The town hall brought in some cats.
But after they tore up all the files, the mayor got rid of the predators, and soon the squirrels were back.

The hardware store humanely trapped the squirrels and set them free outside town.
But three days later, the squirrels climbed back in.

Only the church came up with an effective solution.
They baptized the squirrels and made them members.

Now they see them only on Christmas and Easter.
 
ROTFL!!! I love it!
I was saying something to my friend (while driving in some backwoods areas with no speed limit signs) how it would be nice if they set up transmitters to let people know what the speed limit was on the road they were on (I know it would take some tweaking) so they could see. My friend said "Then your car would tell on you if you speed!"
 
A mother-in-law stopped by unexpectedly the recently married couple's house. She knocks on the door, then immediately walks in. She is shocked to see her daughter-in-law lying on the couch, totally naked.

"What are you doing?" she asked.

"I'm waiting for Jeff to come home from work," the daughter-in-law answered.

"But you're naked!" the mother-in-law exclaimed.

"This is my love dress," the daughter-in-law explained.

"Love dress? But you're naked!"

"Jeff loves me to wear this dress! It makes him happy and it makes me happy."

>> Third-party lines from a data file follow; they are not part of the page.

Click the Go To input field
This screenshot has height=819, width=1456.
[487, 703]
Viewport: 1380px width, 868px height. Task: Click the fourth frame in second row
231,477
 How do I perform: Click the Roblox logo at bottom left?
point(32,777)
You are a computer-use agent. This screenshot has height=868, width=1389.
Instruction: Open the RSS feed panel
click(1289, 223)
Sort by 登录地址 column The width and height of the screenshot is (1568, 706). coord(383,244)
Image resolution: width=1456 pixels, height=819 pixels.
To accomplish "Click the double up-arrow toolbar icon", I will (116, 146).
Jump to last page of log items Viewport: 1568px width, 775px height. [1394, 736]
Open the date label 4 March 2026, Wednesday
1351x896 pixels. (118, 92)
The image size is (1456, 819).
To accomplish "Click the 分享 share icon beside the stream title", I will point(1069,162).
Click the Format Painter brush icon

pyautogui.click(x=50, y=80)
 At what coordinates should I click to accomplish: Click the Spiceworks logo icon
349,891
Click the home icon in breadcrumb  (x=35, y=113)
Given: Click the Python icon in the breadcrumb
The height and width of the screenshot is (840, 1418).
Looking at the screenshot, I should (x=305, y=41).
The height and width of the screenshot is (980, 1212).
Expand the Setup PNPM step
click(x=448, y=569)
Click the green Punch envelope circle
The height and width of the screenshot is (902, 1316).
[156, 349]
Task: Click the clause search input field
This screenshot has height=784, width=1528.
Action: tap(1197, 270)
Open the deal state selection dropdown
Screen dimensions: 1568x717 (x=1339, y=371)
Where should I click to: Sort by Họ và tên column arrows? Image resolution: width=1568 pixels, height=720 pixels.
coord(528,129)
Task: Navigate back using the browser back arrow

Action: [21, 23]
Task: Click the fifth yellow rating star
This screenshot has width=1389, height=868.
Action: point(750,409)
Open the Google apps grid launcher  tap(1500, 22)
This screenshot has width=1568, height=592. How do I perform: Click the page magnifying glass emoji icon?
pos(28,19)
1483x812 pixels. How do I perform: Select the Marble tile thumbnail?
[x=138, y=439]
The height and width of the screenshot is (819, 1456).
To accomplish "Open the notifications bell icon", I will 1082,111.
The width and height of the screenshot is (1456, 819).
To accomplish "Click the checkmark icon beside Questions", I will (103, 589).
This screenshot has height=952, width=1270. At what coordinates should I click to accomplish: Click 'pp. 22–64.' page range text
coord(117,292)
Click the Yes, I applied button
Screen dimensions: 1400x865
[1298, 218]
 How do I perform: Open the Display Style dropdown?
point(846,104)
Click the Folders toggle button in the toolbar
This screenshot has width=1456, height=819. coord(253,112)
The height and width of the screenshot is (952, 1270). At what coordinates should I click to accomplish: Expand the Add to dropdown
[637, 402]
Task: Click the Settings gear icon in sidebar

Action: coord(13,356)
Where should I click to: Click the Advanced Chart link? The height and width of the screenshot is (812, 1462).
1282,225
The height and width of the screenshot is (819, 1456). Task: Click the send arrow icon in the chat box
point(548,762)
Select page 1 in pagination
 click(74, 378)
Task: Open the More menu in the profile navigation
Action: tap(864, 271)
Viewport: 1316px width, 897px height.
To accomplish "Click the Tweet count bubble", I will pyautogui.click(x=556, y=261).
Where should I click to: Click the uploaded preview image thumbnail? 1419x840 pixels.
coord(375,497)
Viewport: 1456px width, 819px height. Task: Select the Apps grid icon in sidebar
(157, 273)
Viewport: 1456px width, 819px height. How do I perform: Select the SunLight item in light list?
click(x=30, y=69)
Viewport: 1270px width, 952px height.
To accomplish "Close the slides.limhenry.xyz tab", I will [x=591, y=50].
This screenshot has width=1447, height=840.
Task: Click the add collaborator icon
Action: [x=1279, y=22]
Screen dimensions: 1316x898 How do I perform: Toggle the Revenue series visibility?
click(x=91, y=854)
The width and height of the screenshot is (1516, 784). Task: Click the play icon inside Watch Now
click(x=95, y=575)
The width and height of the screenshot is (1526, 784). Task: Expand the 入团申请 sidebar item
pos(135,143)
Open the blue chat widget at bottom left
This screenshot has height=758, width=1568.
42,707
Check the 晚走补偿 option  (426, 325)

The mother-in-law on the way home thought about the love dress. When she got home she got undressed, showered, put on her best perfume and expectantly waited for her husband, lying provocatively on the couch.

Finally her husband came home. He walked in and saw her naked on the couch.

"What are you doing?" he asked.

"This is my love dress," she replied.

"Needs ironing," he says" "What's for dinner?"